#### DATA ####

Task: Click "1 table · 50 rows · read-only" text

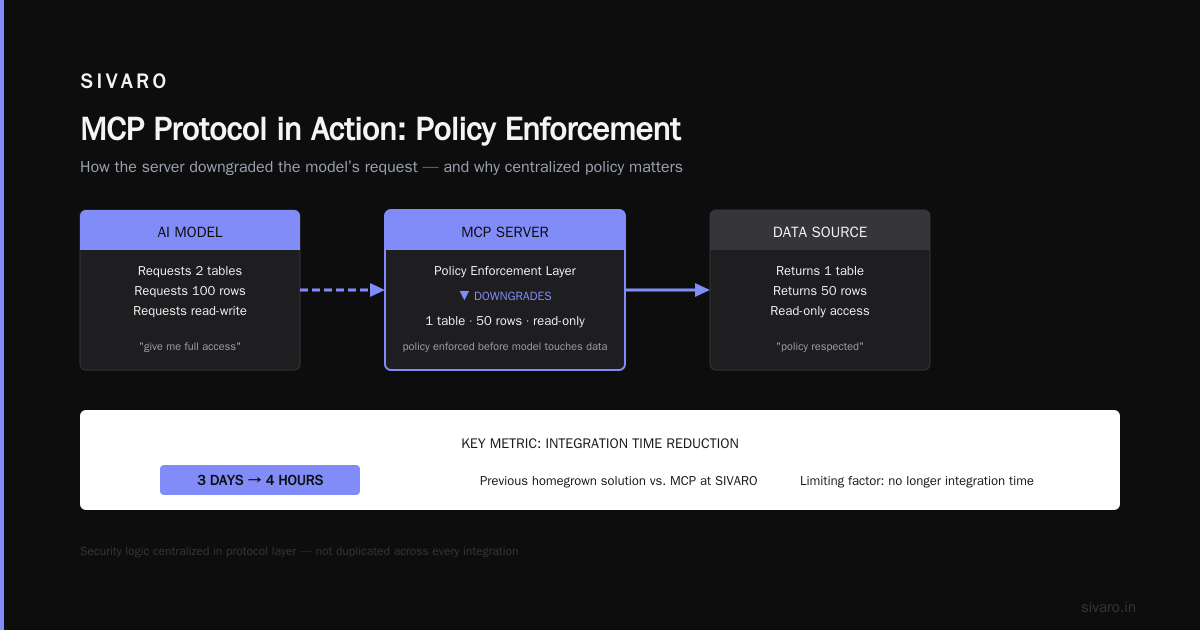Action: tap(505, 321)
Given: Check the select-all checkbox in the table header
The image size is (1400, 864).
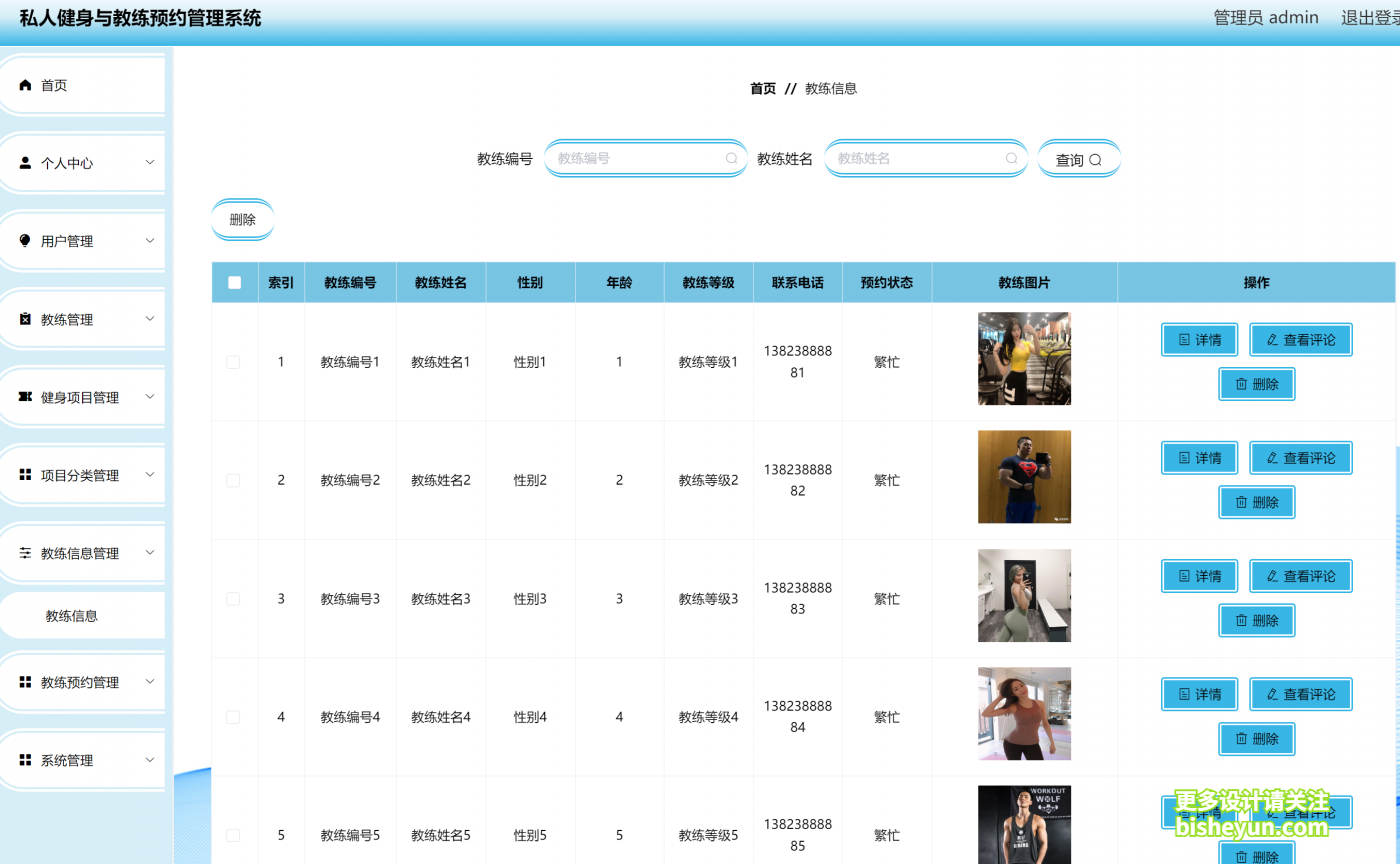Looking at the screenshot, I should pyautogui.click(x=234, y=282).
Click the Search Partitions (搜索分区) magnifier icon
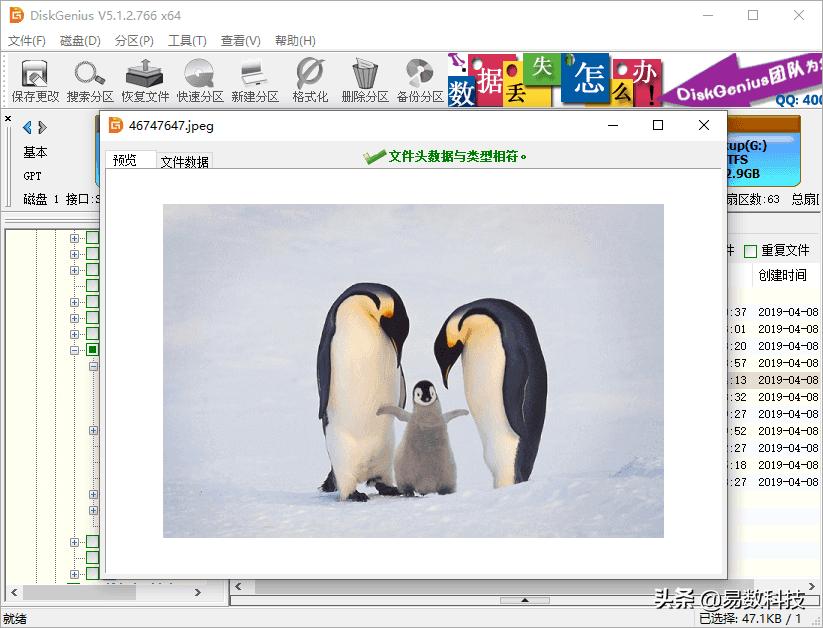Screen dimensions: 823x628 90,80
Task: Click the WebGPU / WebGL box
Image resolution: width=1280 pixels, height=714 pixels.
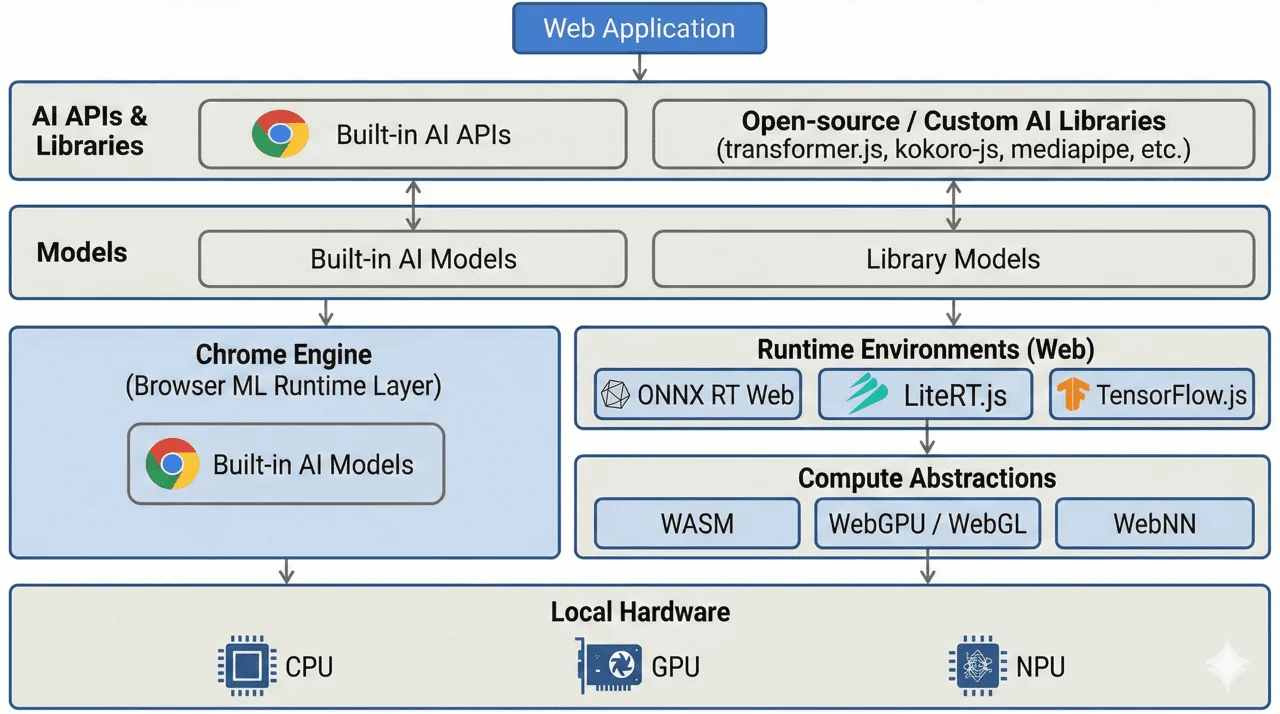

####

▶ **WORK INSTRUCTIONS**
Would you repeat exactly, and only, the lines from the start of the records above through the line containing "Task: Click the WebGPU / WebGL box", with the pictures omitted?

▶ **EXERCISE RESULT**
Task: Click "1 table · 50 rows · read-only" text

Action: tap(505, 321)
Given: Check the select-all checkbox in the table header
The image size is (1400, 864).
Looking at the screenshot, I should pyautogui.click(x=234, y=282).
Click the Search Partitions (搜索分区) magnifier icon
Screen dimensions: 823x628 90,80
Task: Click the WebGPU / WebGL box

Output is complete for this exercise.